■ TASK DESCRIPTION ■
Swap "Select" for "Pick" in the rows running from the line containing "Viewport: 650px width, 450px" through the end of the rows, leaving everything else unchanged. Return only those lines, without the pictures.

* begin SOURCE DATA *

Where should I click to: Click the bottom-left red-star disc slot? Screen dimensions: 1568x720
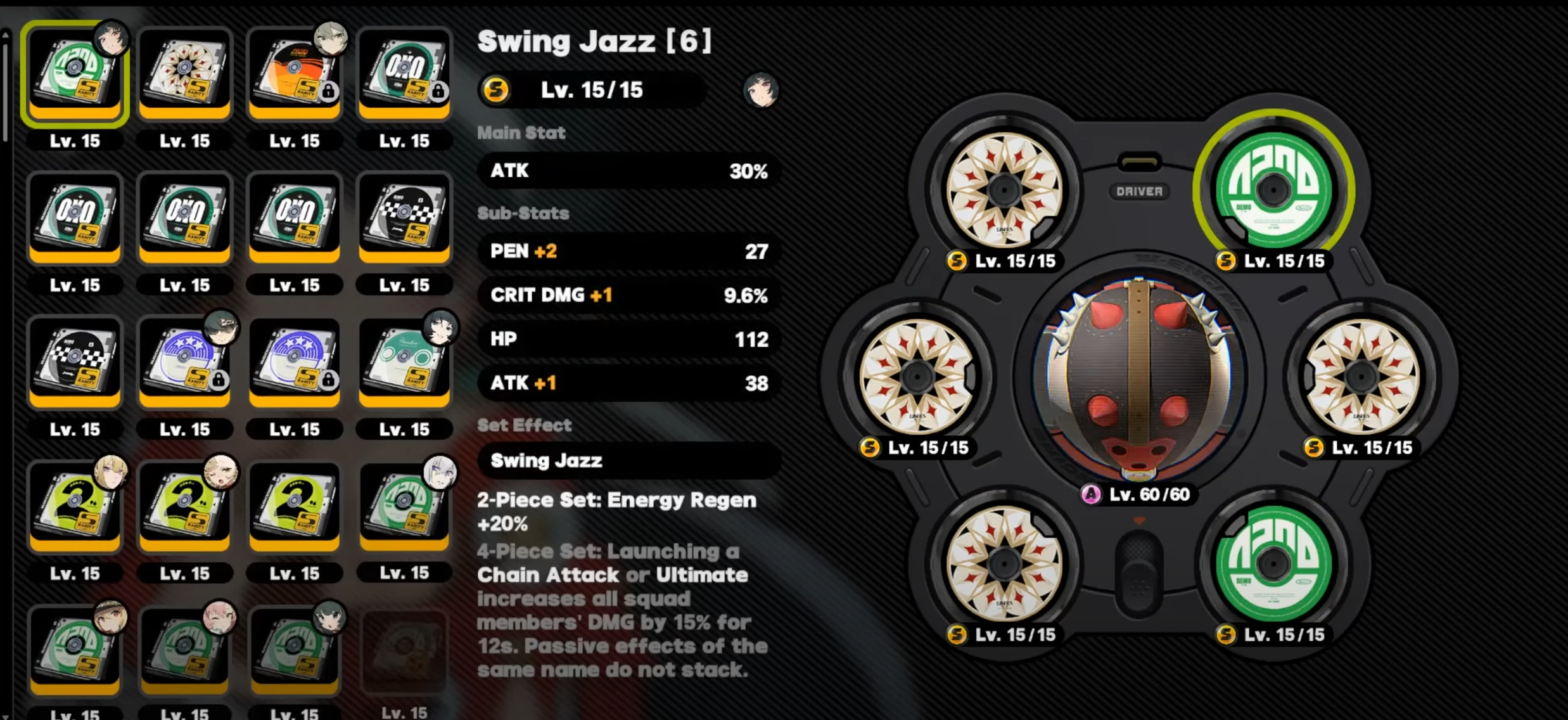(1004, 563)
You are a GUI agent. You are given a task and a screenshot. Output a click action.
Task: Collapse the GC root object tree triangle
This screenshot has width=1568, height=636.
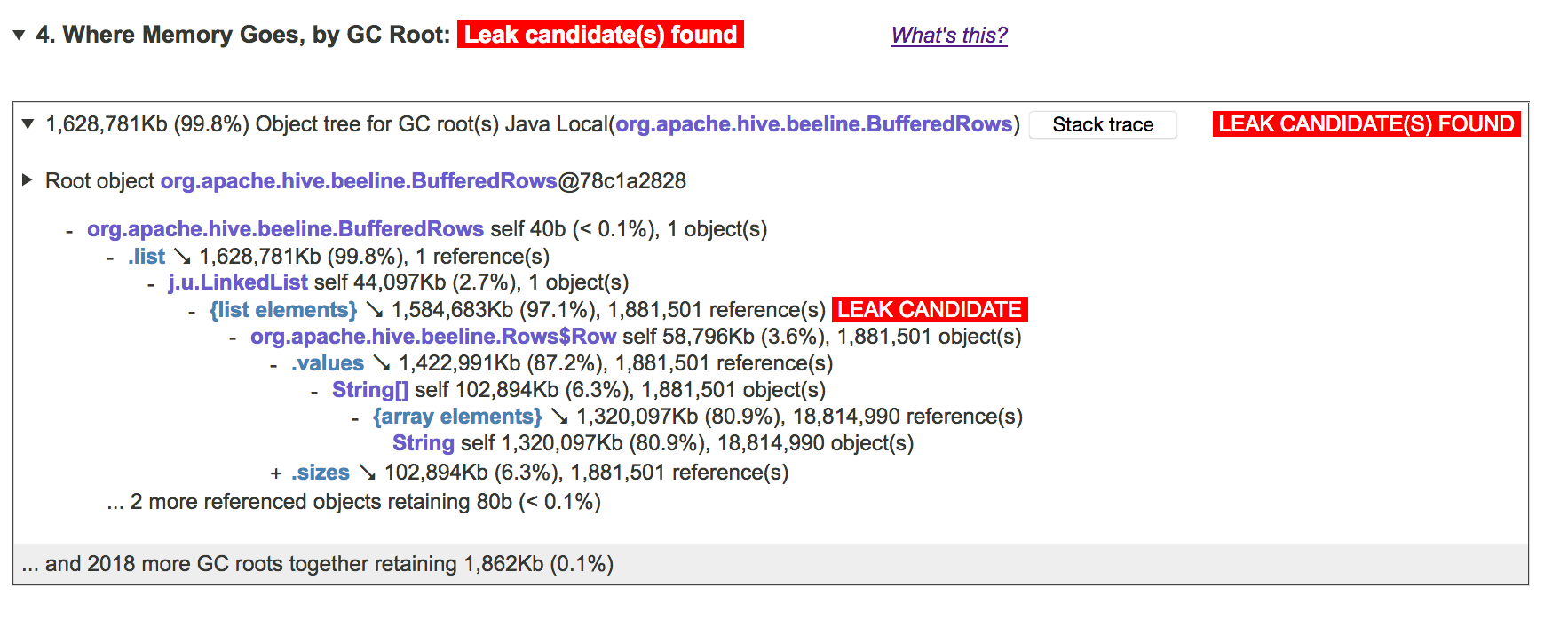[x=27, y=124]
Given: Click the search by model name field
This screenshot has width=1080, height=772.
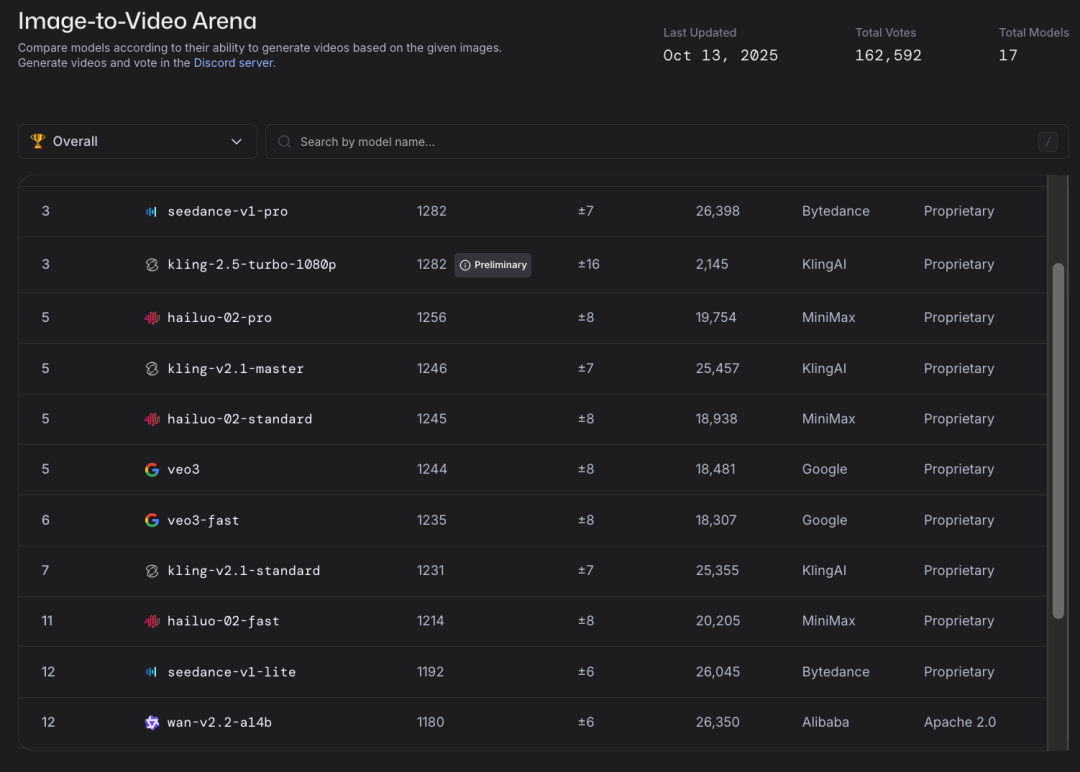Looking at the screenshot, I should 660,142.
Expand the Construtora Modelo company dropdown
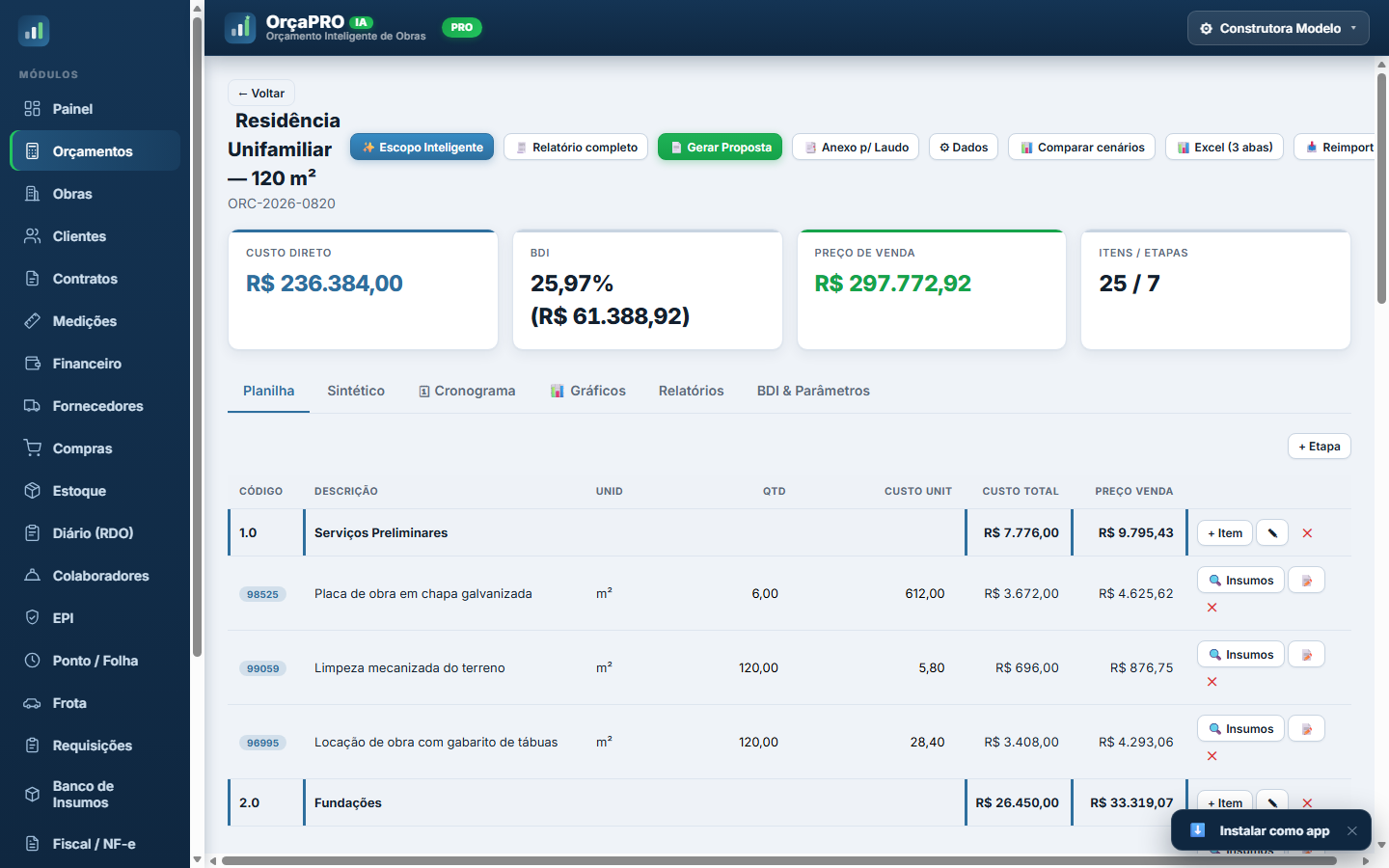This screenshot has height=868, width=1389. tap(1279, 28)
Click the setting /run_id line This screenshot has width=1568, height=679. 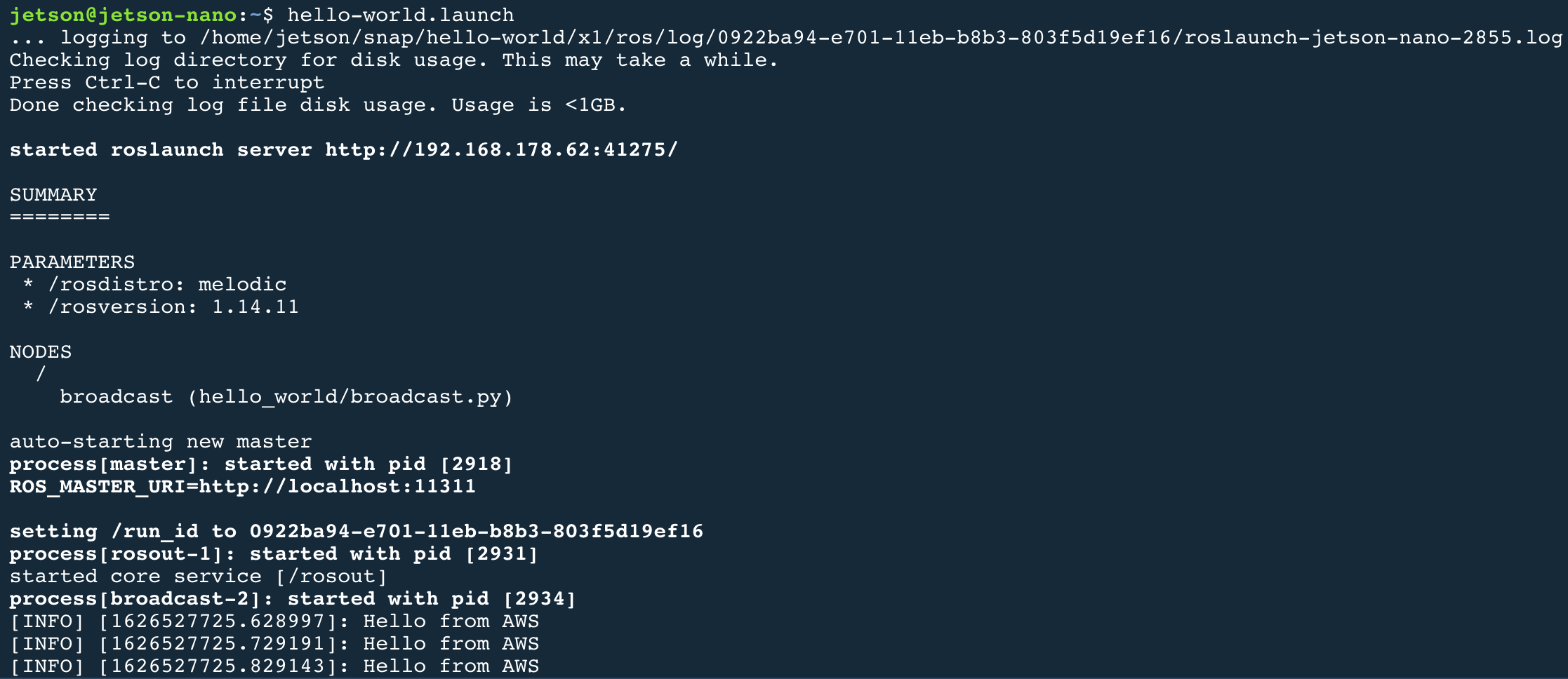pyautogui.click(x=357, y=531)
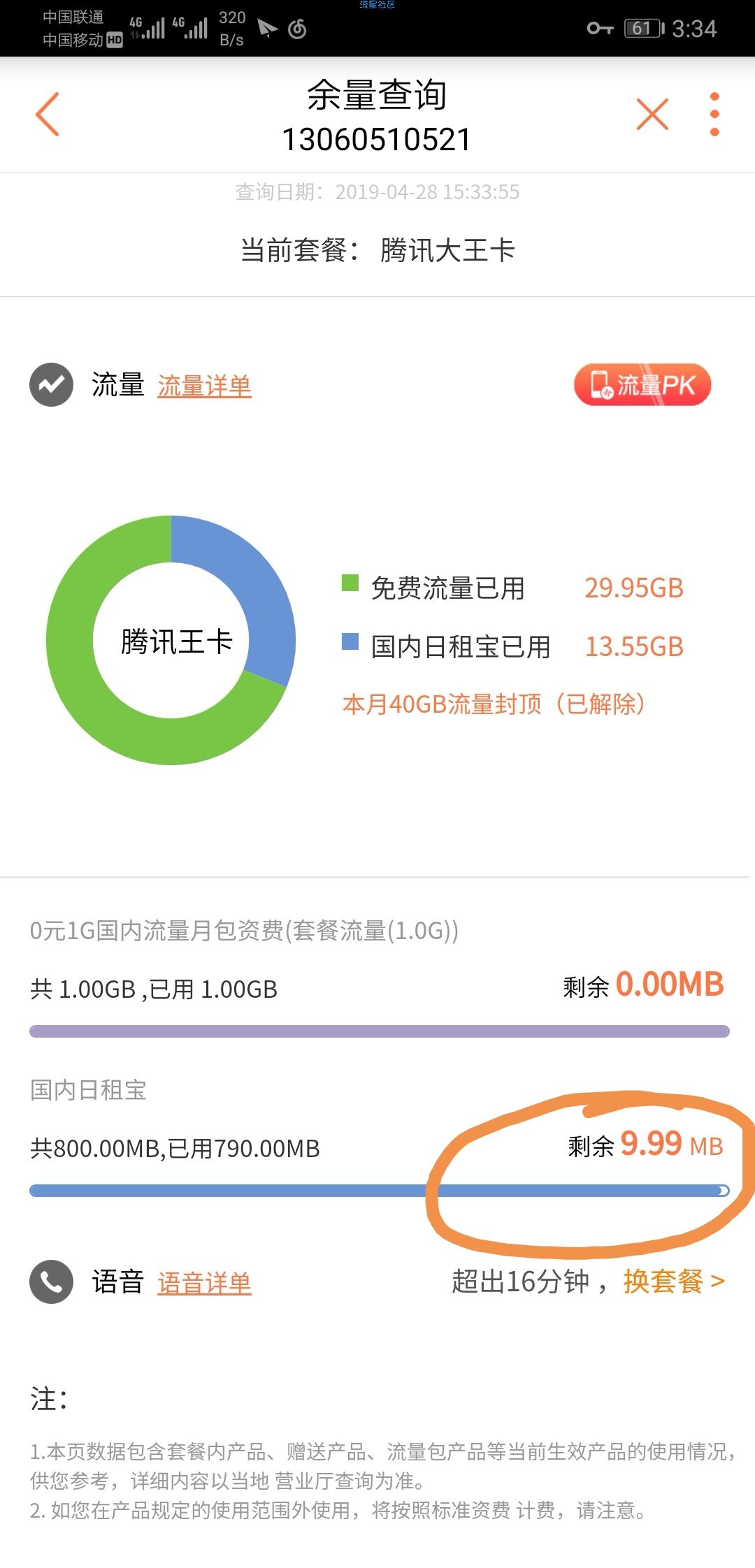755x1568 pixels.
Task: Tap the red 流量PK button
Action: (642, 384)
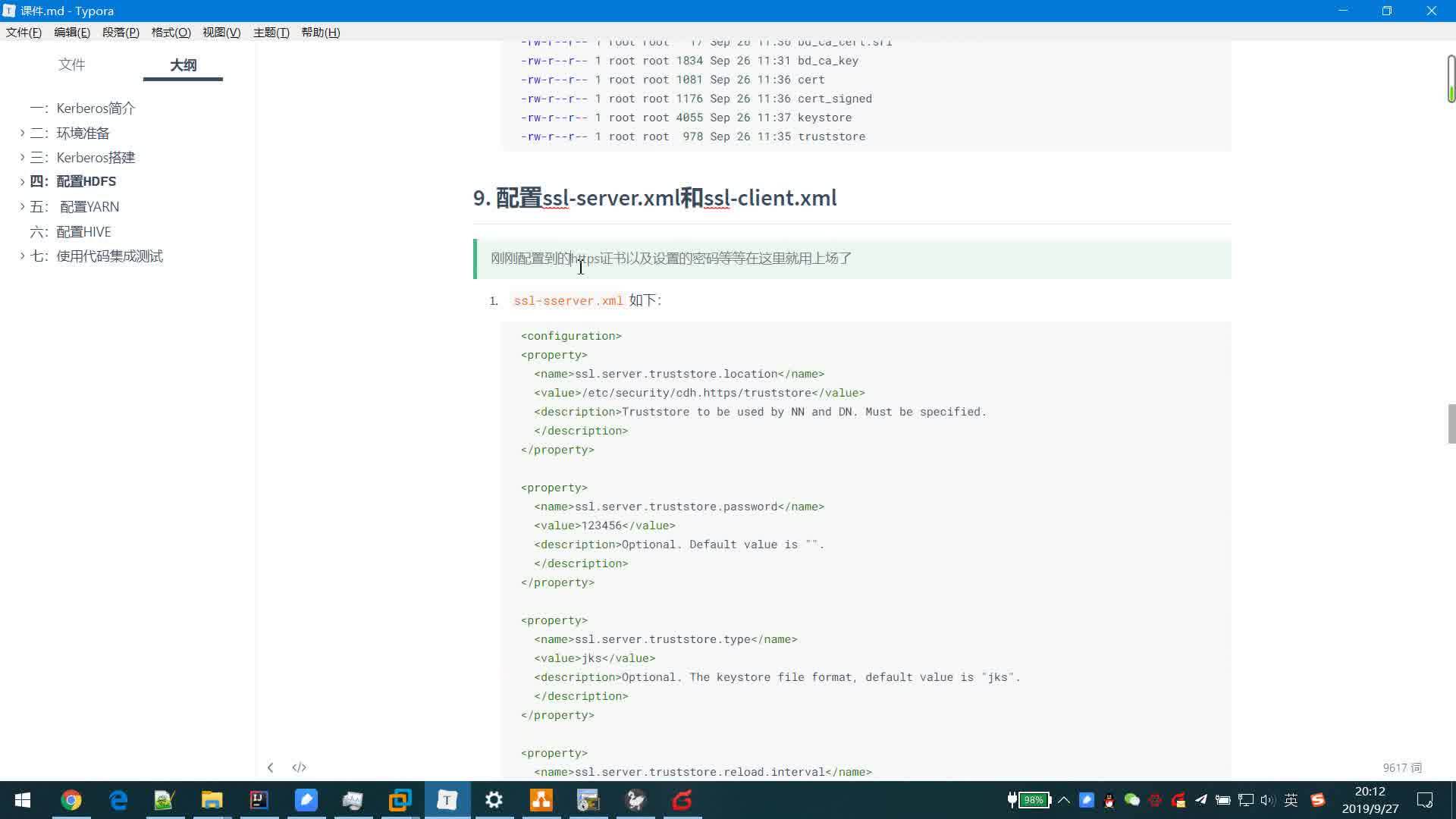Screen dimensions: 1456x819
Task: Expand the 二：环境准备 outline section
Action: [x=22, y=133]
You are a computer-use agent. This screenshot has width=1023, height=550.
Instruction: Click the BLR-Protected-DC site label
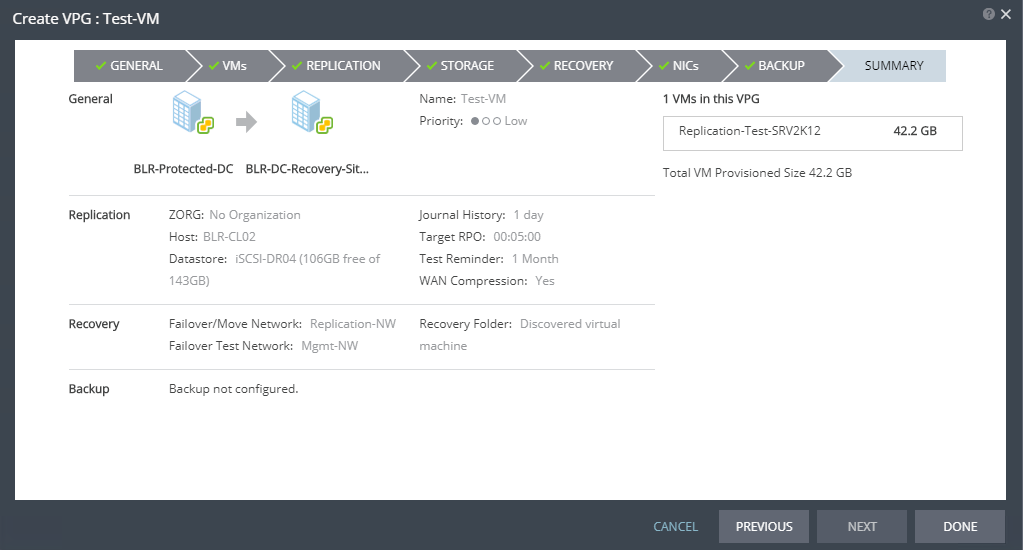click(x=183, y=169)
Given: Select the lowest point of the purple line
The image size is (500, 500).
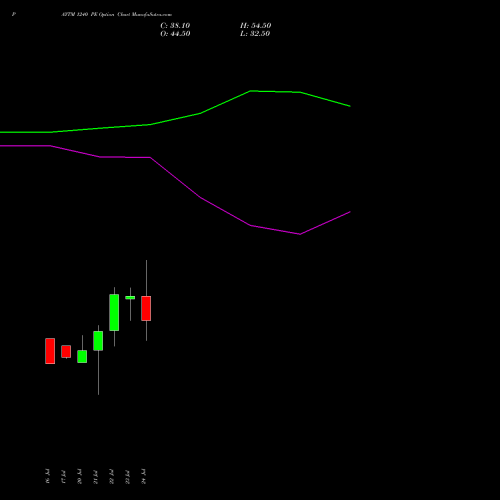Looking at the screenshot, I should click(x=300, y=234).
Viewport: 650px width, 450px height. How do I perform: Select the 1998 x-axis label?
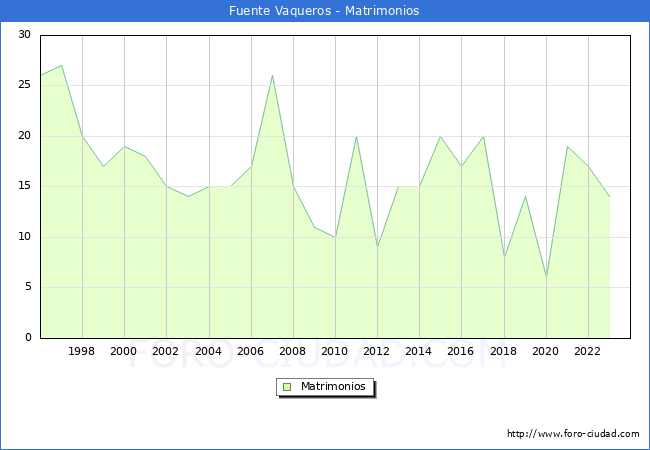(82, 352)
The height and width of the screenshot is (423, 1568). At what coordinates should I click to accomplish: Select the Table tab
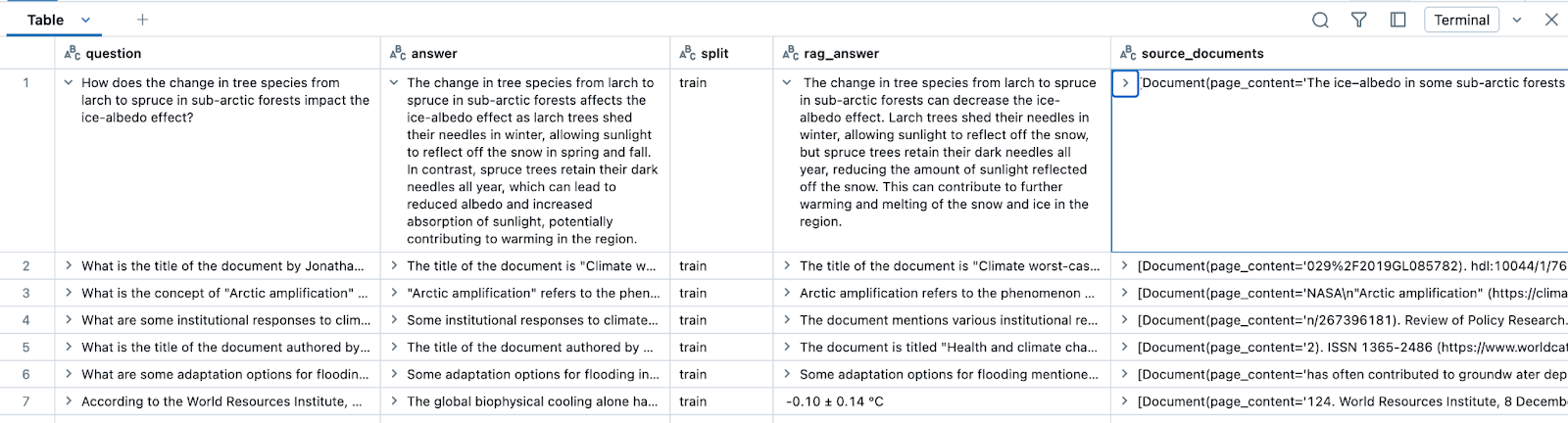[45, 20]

* end SOURCE DATA *

■ WORKED SOLUTION ■
Viewport: 650px width, 450px height. How do I perform: Pick the 1998 x-axis label?
(82, 352)
The height and width of the screenshot is (423, 1568). At what coordinates should I click to accomplish: Pick the Table tab
[45, 20]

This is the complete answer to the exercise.